Instructions to follow: Count every line in the data that contains the word "horizontal", then report that number alone.

Start of Exercise material

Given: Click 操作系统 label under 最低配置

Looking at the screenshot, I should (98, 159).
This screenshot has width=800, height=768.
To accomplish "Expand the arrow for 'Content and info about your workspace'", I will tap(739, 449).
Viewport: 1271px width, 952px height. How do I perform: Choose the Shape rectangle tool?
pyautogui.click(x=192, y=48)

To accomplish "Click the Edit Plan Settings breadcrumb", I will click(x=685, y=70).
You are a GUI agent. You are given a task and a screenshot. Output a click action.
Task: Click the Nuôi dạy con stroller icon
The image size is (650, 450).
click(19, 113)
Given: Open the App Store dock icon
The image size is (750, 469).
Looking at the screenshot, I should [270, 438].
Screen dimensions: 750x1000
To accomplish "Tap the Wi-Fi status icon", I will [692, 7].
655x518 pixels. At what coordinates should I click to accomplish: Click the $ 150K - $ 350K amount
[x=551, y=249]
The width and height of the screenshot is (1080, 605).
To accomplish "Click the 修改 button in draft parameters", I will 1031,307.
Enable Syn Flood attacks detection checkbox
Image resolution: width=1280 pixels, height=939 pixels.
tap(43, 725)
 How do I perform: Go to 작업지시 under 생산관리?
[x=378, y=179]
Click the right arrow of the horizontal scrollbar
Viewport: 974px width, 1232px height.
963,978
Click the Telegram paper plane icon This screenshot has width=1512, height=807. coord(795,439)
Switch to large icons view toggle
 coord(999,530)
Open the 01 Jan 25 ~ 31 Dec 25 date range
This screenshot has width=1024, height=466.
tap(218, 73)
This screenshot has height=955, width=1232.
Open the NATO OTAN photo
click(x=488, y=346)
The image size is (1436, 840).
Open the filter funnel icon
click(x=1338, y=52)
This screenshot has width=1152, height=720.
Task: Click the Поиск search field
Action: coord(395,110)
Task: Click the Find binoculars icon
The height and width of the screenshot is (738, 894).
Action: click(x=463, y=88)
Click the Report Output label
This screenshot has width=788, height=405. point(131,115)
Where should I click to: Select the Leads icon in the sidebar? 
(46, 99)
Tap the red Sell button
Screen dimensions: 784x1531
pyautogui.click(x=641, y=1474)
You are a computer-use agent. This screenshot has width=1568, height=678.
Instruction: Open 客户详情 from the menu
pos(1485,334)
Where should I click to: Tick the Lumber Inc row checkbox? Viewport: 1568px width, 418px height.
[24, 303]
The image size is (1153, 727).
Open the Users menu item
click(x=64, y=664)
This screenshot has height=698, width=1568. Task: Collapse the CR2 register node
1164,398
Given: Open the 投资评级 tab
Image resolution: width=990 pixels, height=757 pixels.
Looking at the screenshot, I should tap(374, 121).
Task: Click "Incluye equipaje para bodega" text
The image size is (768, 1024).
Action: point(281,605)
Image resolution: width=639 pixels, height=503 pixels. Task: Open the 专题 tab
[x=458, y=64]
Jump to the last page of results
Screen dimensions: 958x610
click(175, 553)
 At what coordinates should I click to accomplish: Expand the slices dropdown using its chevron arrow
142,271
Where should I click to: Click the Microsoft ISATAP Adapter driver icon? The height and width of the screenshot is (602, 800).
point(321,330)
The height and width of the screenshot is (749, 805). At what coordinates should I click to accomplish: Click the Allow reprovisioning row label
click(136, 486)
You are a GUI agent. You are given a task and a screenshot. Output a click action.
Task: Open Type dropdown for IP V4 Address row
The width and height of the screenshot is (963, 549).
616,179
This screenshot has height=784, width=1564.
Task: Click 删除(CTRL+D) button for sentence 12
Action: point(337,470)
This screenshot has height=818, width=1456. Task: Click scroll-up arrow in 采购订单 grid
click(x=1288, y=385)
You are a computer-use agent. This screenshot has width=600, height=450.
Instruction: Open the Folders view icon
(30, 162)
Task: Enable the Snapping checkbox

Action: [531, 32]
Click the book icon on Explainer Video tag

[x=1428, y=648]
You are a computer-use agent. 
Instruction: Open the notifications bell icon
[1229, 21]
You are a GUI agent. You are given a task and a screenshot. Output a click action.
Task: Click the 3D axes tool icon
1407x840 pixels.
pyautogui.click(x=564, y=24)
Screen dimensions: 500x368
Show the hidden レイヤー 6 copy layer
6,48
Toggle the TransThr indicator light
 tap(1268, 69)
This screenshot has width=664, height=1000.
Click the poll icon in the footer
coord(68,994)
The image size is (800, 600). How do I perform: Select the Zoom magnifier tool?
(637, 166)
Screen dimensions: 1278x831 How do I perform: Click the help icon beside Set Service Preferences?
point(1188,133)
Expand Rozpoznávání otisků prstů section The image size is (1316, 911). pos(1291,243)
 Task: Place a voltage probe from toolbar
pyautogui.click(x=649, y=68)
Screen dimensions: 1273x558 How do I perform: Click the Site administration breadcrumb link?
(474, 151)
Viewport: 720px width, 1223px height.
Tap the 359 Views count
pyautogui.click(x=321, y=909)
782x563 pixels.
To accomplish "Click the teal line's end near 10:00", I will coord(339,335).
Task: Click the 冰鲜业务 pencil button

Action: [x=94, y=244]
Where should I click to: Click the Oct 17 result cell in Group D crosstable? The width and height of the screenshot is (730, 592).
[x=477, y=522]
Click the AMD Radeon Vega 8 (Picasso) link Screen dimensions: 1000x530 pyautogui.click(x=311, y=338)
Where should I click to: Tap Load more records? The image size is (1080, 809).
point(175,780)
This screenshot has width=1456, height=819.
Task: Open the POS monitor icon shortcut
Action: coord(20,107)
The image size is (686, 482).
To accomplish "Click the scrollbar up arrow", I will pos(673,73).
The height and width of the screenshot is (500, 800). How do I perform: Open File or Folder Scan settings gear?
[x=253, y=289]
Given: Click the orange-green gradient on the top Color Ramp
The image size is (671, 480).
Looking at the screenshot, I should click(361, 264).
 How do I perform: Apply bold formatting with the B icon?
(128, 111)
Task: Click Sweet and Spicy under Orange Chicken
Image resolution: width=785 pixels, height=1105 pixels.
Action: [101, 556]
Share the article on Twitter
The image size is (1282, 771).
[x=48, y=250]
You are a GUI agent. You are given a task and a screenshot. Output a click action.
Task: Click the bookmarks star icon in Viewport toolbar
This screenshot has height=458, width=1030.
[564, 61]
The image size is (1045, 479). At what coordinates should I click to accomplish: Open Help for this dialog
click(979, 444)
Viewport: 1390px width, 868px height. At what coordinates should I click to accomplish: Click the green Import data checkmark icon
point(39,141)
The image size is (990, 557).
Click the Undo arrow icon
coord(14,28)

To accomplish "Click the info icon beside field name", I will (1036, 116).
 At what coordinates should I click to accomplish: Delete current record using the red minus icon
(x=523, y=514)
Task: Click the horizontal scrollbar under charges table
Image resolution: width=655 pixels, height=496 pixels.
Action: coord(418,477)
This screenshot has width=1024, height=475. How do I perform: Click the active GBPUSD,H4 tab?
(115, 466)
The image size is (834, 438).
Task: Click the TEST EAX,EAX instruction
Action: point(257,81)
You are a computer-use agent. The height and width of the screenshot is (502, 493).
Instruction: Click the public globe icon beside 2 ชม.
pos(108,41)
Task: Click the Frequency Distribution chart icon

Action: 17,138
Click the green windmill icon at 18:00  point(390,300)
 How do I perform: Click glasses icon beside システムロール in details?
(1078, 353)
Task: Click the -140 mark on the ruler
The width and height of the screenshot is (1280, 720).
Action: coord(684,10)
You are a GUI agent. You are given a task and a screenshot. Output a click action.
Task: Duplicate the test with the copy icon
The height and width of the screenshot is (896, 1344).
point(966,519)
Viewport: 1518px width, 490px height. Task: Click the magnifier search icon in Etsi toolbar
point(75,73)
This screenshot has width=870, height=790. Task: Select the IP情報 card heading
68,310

End of Exercise material

Task response: 2